Koronavirüs (kovid-19)le mücadele çerçevesinde alınan önlemler doğrultusunda aşı dozlarını tamamlamış olan sınırlı sayıda davetlinin katılımıyla maske, mesafe ve hijyen kurallarına uyularak tertiplenen programa katılan konukları sevgi ve saygıyla selamlayarak “Hâfız-ı Kur’ân Olanın, Muhâfızı Kur’ân Olur” konulu konuşmasına geçen YOYAV Genel Başkanı Dr. İbrahim Ateş, haz ve huzur içinde dinlenen konuşmasında şu cümlelere yer verdi:
“Kutsal kitabımız Kur’ân-ı Kerîm’i öğrenmenin, okumanın, anlamanın, içeriğine uymanın ve uygulamanın gayret ve kararlılığı içinde olduklarına inandığım kıymetli konuklar!
Kur’ânî bilgilerle donanmak ve içeriğiyle aydınlanmak amacıyla salonumuzu şereflendiren sevgili kardeşlerim!
Dünyadaki birlikteliklerin en değerlisi ve en önemlisi olan Kur’ânî birlikteliğin müdâvimi muhterem misafirlerimiz!
Vakfımızın ayda bir defa tertiplediği Kur’ânî Birliktelik ve Dua Günü programlarının 38.sinde siz saygıdeğer konuklarımızla bir kere daha bir araya gelip, birlikteliğimizi sürdürmenin sevinç ve saadeti içinde seçkin heyetinizi sevgi ve saygıyla selamlıyor, hayat boyu Hakk’ın himâyesinde ve hidâyetinde olup, rızasına eren, Cennetine giren ve Cemâlini gören müstesnâ ve mümtâz kullarından olmanızı niyaz ediyorum.
Malumunuz olduğu üzere Kur’ân-ı Kerîm koruyanını korur. Dokunanın elini, okuyanın dilini, ezberleyenin beynini ve belleğini Cehennem azabından korur. Hürmet edenin değerine değer katar. İçinde Kur’ân bulunan ev nurlanır, kalbinde Kur’ân olan insan onurlanır. Kur’ân’a sahip çıkana Kur’ân sahip çıkar. Kur’ân’la birlikte olanın dünyada değeri, ahirette derecesi artar. Kötü niyetle el uzatanın elini kırar, dil uzatanın dilini koparır.

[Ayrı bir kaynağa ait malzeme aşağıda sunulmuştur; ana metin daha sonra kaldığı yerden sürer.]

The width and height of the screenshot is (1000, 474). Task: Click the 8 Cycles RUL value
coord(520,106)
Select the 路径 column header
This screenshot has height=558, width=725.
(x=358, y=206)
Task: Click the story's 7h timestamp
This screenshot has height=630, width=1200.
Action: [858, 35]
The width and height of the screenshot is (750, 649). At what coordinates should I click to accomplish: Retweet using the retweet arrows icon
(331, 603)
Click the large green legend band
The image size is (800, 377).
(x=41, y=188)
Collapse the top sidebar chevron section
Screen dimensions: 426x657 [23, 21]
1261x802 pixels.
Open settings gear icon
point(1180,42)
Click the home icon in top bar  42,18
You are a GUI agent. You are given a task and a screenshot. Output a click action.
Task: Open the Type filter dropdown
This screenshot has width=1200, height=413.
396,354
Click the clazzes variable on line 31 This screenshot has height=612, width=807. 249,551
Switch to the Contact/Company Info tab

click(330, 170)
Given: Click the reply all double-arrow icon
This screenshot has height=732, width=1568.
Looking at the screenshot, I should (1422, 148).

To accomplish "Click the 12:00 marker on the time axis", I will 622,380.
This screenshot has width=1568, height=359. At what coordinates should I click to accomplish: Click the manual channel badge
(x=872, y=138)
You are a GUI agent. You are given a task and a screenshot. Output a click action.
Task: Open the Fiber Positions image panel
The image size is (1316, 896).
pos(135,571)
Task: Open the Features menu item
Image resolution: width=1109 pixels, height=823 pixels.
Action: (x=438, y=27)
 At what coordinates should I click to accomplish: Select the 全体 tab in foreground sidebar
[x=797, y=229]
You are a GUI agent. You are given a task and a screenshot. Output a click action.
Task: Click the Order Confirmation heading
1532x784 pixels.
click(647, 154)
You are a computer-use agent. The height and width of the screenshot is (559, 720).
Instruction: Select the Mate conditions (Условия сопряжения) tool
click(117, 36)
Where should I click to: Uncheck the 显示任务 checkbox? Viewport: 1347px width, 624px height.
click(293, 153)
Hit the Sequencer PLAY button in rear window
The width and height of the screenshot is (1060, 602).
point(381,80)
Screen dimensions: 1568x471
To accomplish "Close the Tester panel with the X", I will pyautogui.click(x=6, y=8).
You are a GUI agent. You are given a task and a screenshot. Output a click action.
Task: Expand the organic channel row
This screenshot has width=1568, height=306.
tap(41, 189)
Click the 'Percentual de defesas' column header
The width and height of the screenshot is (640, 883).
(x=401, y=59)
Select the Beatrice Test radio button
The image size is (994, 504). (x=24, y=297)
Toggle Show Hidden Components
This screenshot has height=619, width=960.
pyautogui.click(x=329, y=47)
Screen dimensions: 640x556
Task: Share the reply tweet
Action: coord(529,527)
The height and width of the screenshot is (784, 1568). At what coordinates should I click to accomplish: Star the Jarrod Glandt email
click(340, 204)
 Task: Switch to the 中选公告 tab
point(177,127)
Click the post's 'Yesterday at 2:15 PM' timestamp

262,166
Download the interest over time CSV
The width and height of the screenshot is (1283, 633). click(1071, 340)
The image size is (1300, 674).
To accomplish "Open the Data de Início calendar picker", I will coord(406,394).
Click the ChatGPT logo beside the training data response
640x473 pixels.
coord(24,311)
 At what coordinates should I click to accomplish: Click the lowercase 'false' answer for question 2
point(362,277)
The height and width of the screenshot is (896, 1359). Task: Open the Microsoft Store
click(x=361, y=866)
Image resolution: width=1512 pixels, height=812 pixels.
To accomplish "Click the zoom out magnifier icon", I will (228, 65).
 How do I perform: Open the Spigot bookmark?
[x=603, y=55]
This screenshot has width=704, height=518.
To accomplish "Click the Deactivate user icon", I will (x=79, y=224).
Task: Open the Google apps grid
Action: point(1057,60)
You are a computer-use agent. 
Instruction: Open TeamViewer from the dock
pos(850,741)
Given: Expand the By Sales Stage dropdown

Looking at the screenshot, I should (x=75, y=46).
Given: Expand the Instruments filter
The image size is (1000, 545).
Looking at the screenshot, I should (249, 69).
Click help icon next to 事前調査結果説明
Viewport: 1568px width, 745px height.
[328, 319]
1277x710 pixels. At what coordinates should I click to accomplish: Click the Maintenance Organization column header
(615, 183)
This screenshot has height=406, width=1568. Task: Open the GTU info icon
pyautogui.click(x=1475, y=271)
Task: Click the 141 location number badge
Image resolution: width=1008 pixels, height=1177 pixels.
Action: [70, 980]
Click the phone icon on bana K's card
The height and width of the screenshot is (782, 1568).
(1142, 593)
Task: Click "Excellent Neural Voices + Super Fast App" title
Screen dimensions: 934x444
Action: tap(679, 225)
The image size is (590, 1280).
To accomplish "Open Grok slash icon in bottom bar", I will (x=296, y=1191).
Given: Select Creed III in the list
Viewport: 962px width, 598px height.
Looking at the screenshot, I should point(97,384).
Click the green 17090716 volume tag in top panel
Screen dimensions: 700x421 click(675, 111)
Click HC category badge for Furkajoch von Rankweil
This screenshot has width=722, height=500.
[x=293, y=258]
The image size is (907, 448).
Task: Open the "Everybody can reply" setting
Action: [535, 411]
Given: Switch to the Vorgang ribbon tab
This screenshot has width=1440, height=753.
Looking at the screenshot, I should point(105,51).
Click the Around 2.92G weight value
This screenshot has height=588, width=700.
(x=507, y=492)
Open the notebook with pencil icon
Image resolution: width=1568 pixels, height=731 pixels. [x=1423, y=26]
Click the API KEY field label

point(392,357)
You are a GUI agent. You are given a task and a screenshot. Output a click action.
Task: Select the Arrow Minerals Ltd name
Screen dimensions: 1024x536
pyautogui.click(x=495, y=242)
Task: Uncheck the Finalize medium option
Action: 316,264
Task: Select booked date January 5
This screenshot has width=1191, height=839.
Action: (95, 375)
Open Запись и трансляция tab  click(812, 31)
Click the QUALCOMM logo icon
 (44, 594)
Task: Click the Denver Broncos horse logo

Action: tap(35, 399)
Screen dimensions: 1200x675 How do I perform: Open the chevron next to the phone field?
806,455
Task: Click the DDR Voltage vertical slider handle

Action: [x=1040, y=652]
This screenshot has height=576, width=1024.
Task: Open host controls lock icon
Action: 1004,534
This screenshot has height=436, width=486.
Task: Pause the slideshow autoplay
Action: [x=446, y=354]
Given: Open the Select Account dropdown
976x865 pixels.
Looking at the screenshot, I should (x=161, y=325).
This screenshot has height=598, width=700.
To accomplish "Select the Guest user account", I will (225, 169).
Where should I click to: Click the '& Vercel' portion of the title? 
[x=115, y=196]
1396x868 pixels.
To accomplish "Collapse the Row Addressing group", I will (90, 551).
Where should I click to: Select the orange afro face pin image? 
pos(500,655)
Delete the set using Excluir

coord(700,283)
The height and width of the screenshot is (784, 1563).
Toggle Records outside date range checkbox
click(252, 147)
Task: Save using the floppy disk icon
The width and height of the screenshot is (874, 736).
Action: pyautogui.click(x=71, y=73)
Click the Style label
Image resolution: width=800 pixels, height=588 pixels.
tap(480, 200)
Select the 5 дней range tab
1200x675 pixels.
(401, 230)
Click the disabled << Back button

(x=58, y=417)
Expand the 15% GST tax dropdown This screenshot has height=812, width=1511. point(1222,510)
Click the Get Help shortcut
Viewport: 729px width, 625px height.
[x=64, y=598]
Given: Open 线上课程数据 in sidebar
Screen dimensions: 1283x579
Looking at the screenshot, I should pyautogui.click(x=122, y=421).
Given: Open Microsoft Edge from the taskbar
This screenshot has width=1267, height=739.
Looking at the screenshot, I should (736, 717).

Kur’ân-ı Kerîm bir derya, bir deniz, bir hazinedir. O’nda, doğru düşünenler için ibret, haram ve helalleri gösteren bir rehber, insanı aldatan her şeyden kurtuluş, dertli gönüllere deva, her zaman koruyucu bir sığınak, insana ve hayatına dair her ne varsa Kur’ân-ı Kerîm’de mevcuttur.
Kur’ân-ı Kerîm’in mucizelerinin sonu yoktur. Geçmişe ve geleceğe ışık tutan Kur’ân-ı Kerîm’i okuyanlar, ne kadar tekrar etseler de O’nu eskitemezler. O, ışık veren bir ziya, aydınlık saçan bir nurdur.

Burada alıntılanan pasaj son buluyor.